I'll admit it. I was wrong. I was one of those naifs who thought that the past couple of decades of developments in our social and political life — the first black president, two female vice presidential nominees, four female Supreme Court justices (three serving at once), more than a dozen female CEOs of Fortune 500 companies — all that and then some would take certain dumb conversations off the table. But I was wrong, so let me go back and say again what nobody should have to say.
First, another woman's hair is none of your business. That's unless strands of it are winding up in your food, in which case you should get a refund. Or you are the woman's hairdresser and she is paying you for your advice, in which case you should still step lightly.
Of course, I am referring to last week's kerfuffle over some catty tweets directed at Olympic star Gabrielle Douglas. Apparently some twits on Twitter thought her tresses insufficiently groomed for her Olympic moment. After that, there was some other nonsense from a conservative commentator about the color of her leotard not being patriotic enough.
Can I just tell you, this actually is not new. Even before social media made it easier than ever to be thoughtless and mean, some people have felt free to comment on the attire and appearance of women in public life in a way they rarely do with men — whether about Barbara Bush's prematurely white hair, Hillary Clinton's various hairstyles or Sarah Palin's updo.
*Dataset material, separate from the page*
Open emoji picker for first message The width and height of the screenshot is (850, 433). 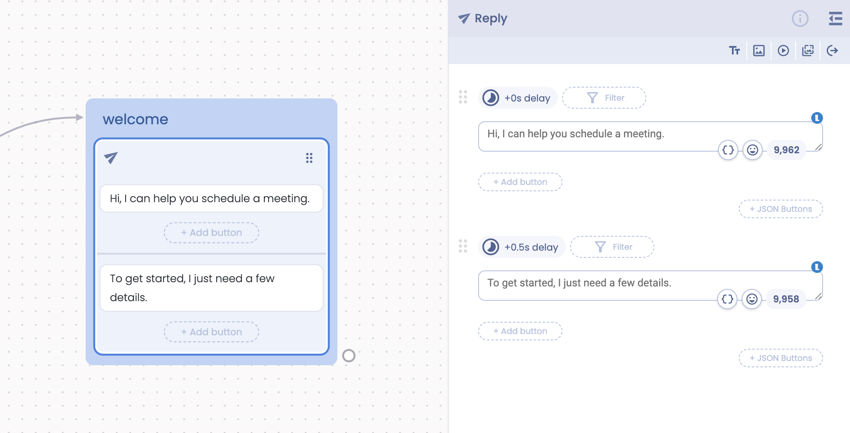[752, 150]
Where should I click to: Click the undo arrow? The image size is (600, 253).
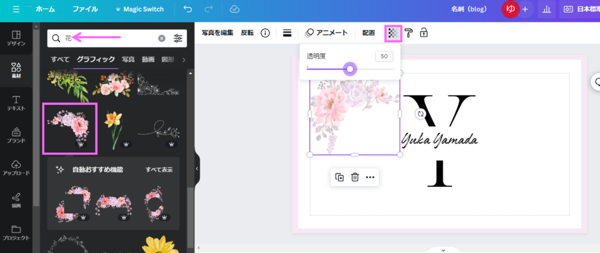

Now, I realize that social media and the legion of reality shows have made it easier than ever for some people to believe that the rest of us are clamoring for their input on every subject. But I'll offer this admittedly unsolicited advice: We are not.
While I certainly understand the protective and defensive instincts that drive this kind of thing, Gabrielle Douglas supposedly "represents" us — us meaning black people, or black women in particular, or Americans in general — so we are entitled to weigh in.
This kind of thing actually feeds the unhealthy and unhelpful perception that anything one member of one group does inevitably reflects on everyone else in that group. We've seen, all too often, where that goes.
We have elections to decide who represents us. If Gabby Douglas puts her hand up and decides to run for office one day, she can. Until then, let's cheer her and the rest of the Fab Five for their athletic performance and joyful spirits, and leave their hair, clothes and whatever else alone.
But that leads me to the second thing I should not have to say. As Election Day gets closer, we're hearing more and more that African-Americans who support President Obama are doing so because he is black and nothing more. We're hearing a lot of this lately for various reasons: his stated support for same-sex marriage, which a slight majority of African-Americans oppose; and the poor economy, which is having a terrible impact on black Americans.
Now think about it: If race were the only reason African-Americans decided to support someone, Clarence Thomas would be popular and candidates like Artur Davis, Kenneth Blackwell, Michael Steele and Herman Cain — all of whom are black — would have gotten more black support.
Here's a news flash: Most African-Americans will probably support President Obama's re-election because most African-Americans are Democrats, just like he is. That means that they agree with him and their political party about more than they disagree. What is so unusual about this?
A majority of white voters supported Republican John McCain in the last election. But rarely is it said that these voters pulled that lever for McCain because he is white, except for one particularly obnoxious talk show host who actually admitted it.
On the social issues, according to the Pew Research Center, a majority of white Catholics support same-sex marriage. White protestants are as divided on the question as African-Americans are, depending on where they stand on various theological questions.
But rarely do we hear about this, because it's assumed, I believe, that these voters are using their brains and not just their hearts to make a decision. Of course there is pride in seeing someone of your background achieve something remarkable.
Yes, there is comfort when someone ascends to a position of leadership who shares whatever is important to you, whether it's military service, being an athlete or a single mom, having a disability, or running a business.
But Americans of all backgrounds have shown time and time again that eventually they will look not just at what people are, but at what they can do. It's time for their fellow Americans to respect those choices, whether they're about how they wear their hair or how they choose to vote.